Workers protest as bankrupt Sri Lanka raises tariffs for IMF bailout

Colombo Ports' workers protesting against new tax regulations in Colombo, Sri Lanka, on March 1, 2023. PHOTO: EPA-EFE

BENGALURU - Bankrupt Sri Lanka has postponed local polls and is seeing a new wave of protests by workers and professionals as it awaits a bailout from the International Monetary Fund (IMF) and foreign investments to chart its path towards economic stability.

Thousands of public sector staff at Sri Lankan hospitals, banks and ports in the capital Colombo defied a ban on protests to walk out on the streets on March 1. Teachers wore black clothes and armbands, as they protested against the cost of living which they said has become unbearable.

Food inflation is at around 94 per cent, and the World Food Programme, in its January update, estimated that 33 per cent of Sri Lankan households are food insecure.

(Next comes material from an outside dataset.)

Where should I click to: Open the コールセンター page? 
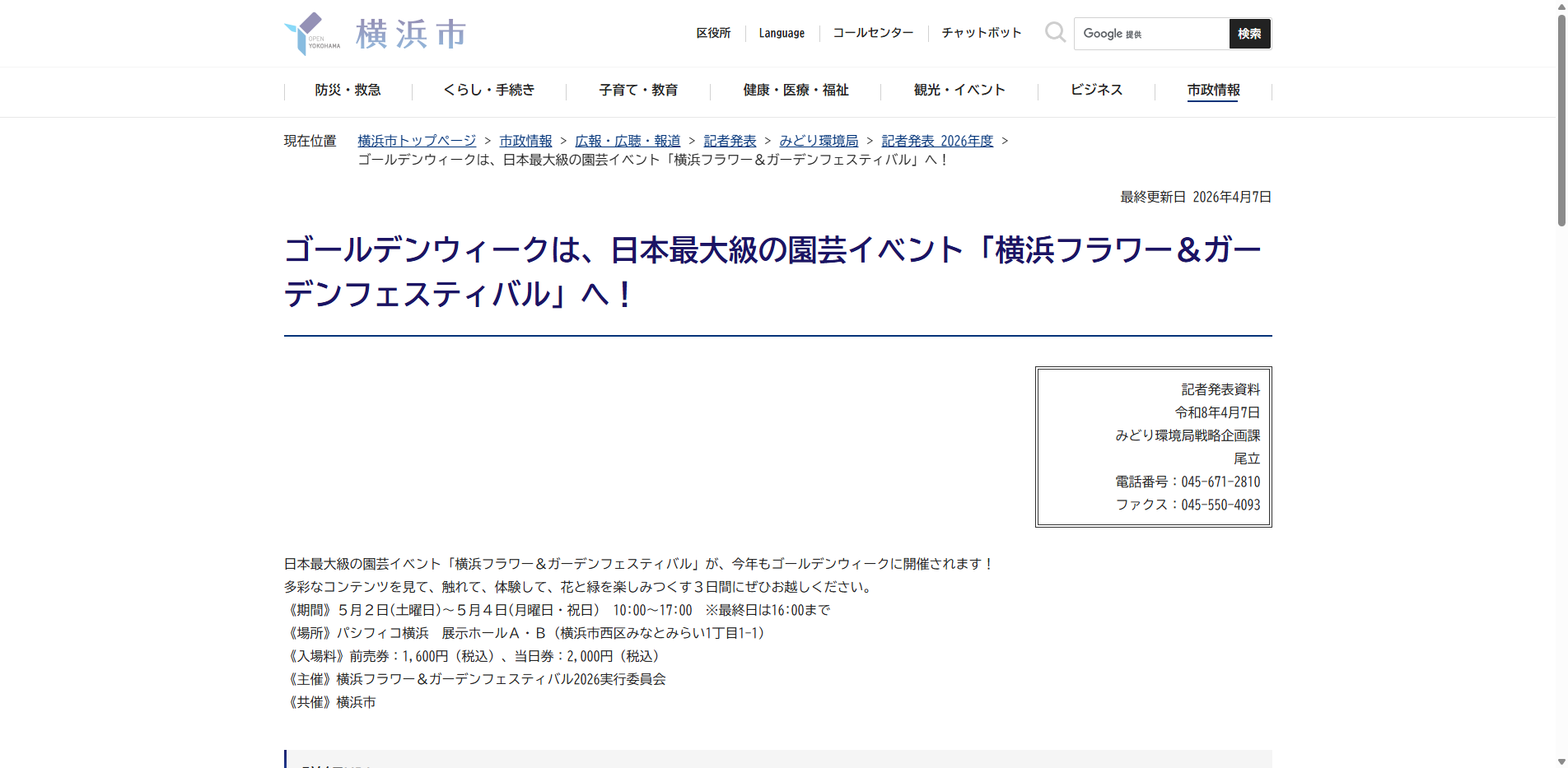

In January 2023, the government hiked income taxes to up to 36 per cent, raised power tariffs by two-thirds and postponed local body elections slated for next Thursday, as it attempts to put its finances in order and qualify for the US$2.9 billion (S$3.9 billion) IMF bailout provisionally agreed in September 2022.

After the electricity tariff hike, Sri Lankan President Ranil Wickremesinghe announced on Feb 21 that his government had completed the last of the 15 tasks the IMF prescribed. These include tax reforms and improving government income.

“Now it is up to the IMF,” he said.

Sri Lanka had hoped to get the IMF funds by December 2022, or at least January 2023, but struggled to secure the required assurances from its biggest lenders that they will negotiate the repayment of loans.

Mr Wickremesinghe’s acknowledgment that there had been “delays over Chinese willingness to restructure Sri Lankan debt” had caused problems. China holds the biggest chunk (19.6 per cent) of Sri Lanka’s external debt of US$51 billion, followed by Japan (9 per cent) and India (2 per cent). 

But the costliest part of the debt are the international sovereign bonds, which are borrowings at high interest rates from the global market. They make up 36 per cent of the total debt but 70 per cent of total yearly interest Sri Lanka pays.

As the country’s usable foreign exchange reserves have plummeted to US$500 million, and it is barely managing to import essential foods and fuel, the International Finance Corporation, the World Bank’s investment arm, on Feb 28 provided it with a US$400 million cross-currency swap facility to help fund essential imports.

India has been extending credit lines to Sri Lanka since early 2022 for the supply of petroleum products for the island country to overcome grave fuel shortages. The day-long queues at fuel stations and 12-hour power cuts triggered by fuel shortages had triggered nationwide protests against former president Gotabaya Rajapaksa and prime minister Mahinda Rajapaksa that led both to eventually resign in July and May 2022, respectively.

“The only improvement from three months ago in Sri Lanka is that the fuel lines are not there any more. Bankruptcy, hunger, debt, inflation – they’re all still there,” said former hotelier Darindu Perera, 46, who closed his bed-and-breakfast in Kandy, in the central part of the country, in 2022 and has taken up accounting consultancy to earn a living.

“Most of my work right now is to help people close their books and sell assets after their businesses shut down,” he added.

Meanwhile, Sri Lanka received its first foreign investment since it declared bankruptcy in April 2022, from the scandal-hit India’s Adani Group, which lost US$125 billion in market capitalisation since January after US investment research firm Hindenburg accused it of stock manipulation and improper use of tax havens.

On Feb 23, Sri Lanka’s Board of Investment announced that Adani Green Energy will invest US$442 million to set up two wind power plants in the island’s north.

The investment comes after the island awarded the US$700 million strategic Colombo port terminal project to the group in 2021, a concession that was widely seen as an attempt to mollify India’s growing concerns about Chinese influence in the region.